One of the most important motivations for this project was to:
- Satisfy my ego (knowing that I can code an emulator)
- Hopefully, help others (specially youngsters) better understand how computers work by providing some visual feedback representing the way all the components in a (8086) computer work
So, highly motivated (and even more naively) I started coding away…
One of the first things I did was to create a machine code decoder. That is, a program that could read byte-code machine data and translate it into assembly language.
For example, given this byte-code sequence:
8B 0E 62 00
The decoder produces the following assembly code:
MOV CX, [0062h]
Remember the assembler interpreter for the C64 that I mentioned earlier? Well, that was extremely easy to do because the C64 has one byte-code per instruction.
LDA, STX, BRK, etc… they all have their unique byte-code representation.
Intel’s processors, however, use an encoding mechanism to represent all the available mnemonics, and their addressing modes, in just one or two bytes making its decoding incredibly complex.

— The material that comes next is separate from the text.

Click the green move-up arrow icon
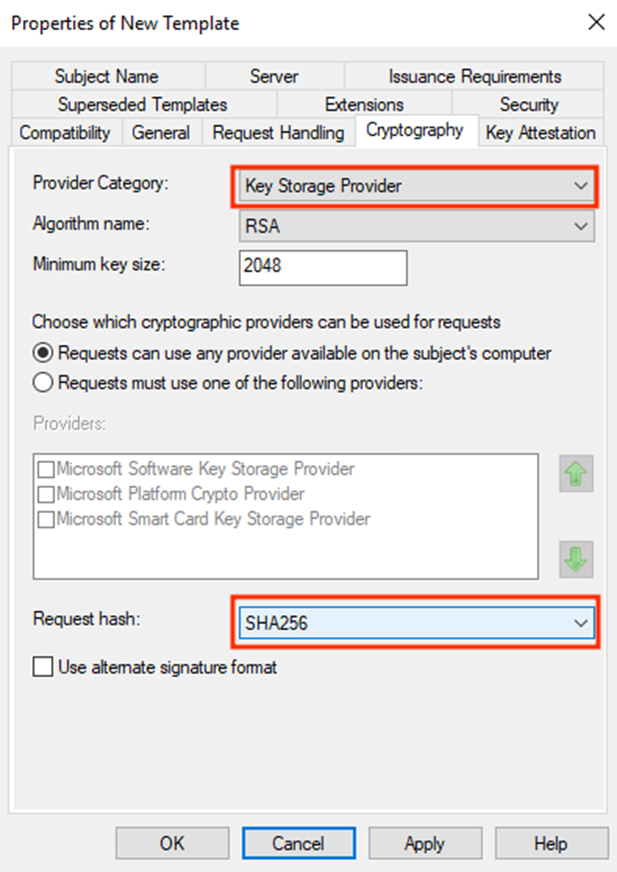 click(x=576, y=473)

Anyway, once I was able to properly decode (interpret byte-code into actual assembly code) I started coding the “emulator”.

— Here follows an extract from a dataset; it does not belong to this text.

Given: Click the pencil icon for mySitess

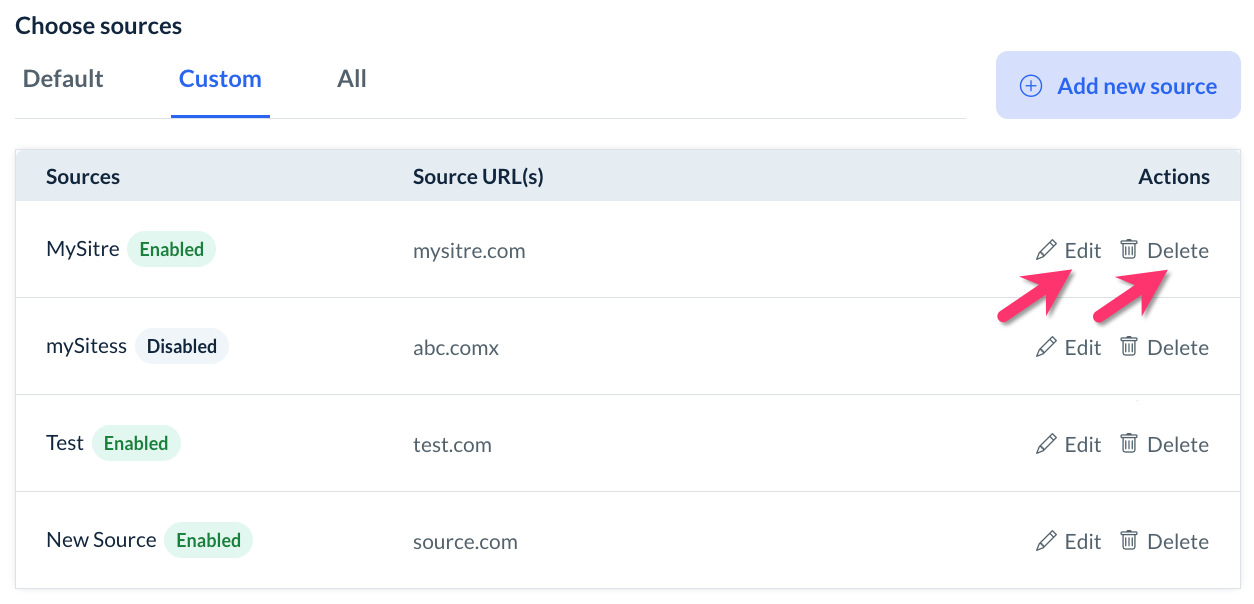Looking at the screenshot, I should (x=1046, y=347).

The emulator is nothing more than a series of routines that mimic what the actual 8086 processor would do.
For example, this is the emulated code for the CWD mnemonic:
If (mRegisters.AX And &H8000) = &H8000 Then
mRegisters.DX = &HFFFF
mRegisters.DX = &H0
Then, I implemented the necessary code to also emulate the registers, the flags, the memory and the stack.
The registers were quite simple to emulate and I think I did a quite good job at doing so, as it is not a trivial thing.
All the registers in the 8086 are 16bits (2bytes) but not all of them can be split.
For example, AX (the accumulator) is a 16bit register that can be split into two additional registers: AH (for the high byte) and AL (for the low byte). But, the DS (data segment) register cannot be split so there’s no direct way of addressing its upper or lower bytes.
This poses a challenge: how do you create a unique object that can represent both splittable and non splittable registers and that, at the same time, is fast enough to work under such conditions?
Flags support is really easy to implement as long as you keep in mind that the 10 flags supported by the 8086 leave inside a 16 bit memory area.
I think I’ve done a pretty good job at emulating the memory.
It is done in such a way that it is very easy (and quite fast) for the emulator itself to easily read/write to/from it.
Nearly every single operation in the emulation process requires a memory access so this implementation is one of the most important aspects of the whole emulator.
Also, the implementation also uses some shortcuts (helper functions) to simplify the code so that it is easy to read and understand — remember that one of the purposes of this emulator is to serve as an educational tool, not to be the fastest.
The stack was a little trickier due the way it affects the SS (stack segment) and SP (stack pointer) registers.
Internally, the emulator provides two methods to either push or pop bytes from the stack with ease, and lets the memory manager handle the the way the SS and SP registers change their values based on the type of access performed on the stack.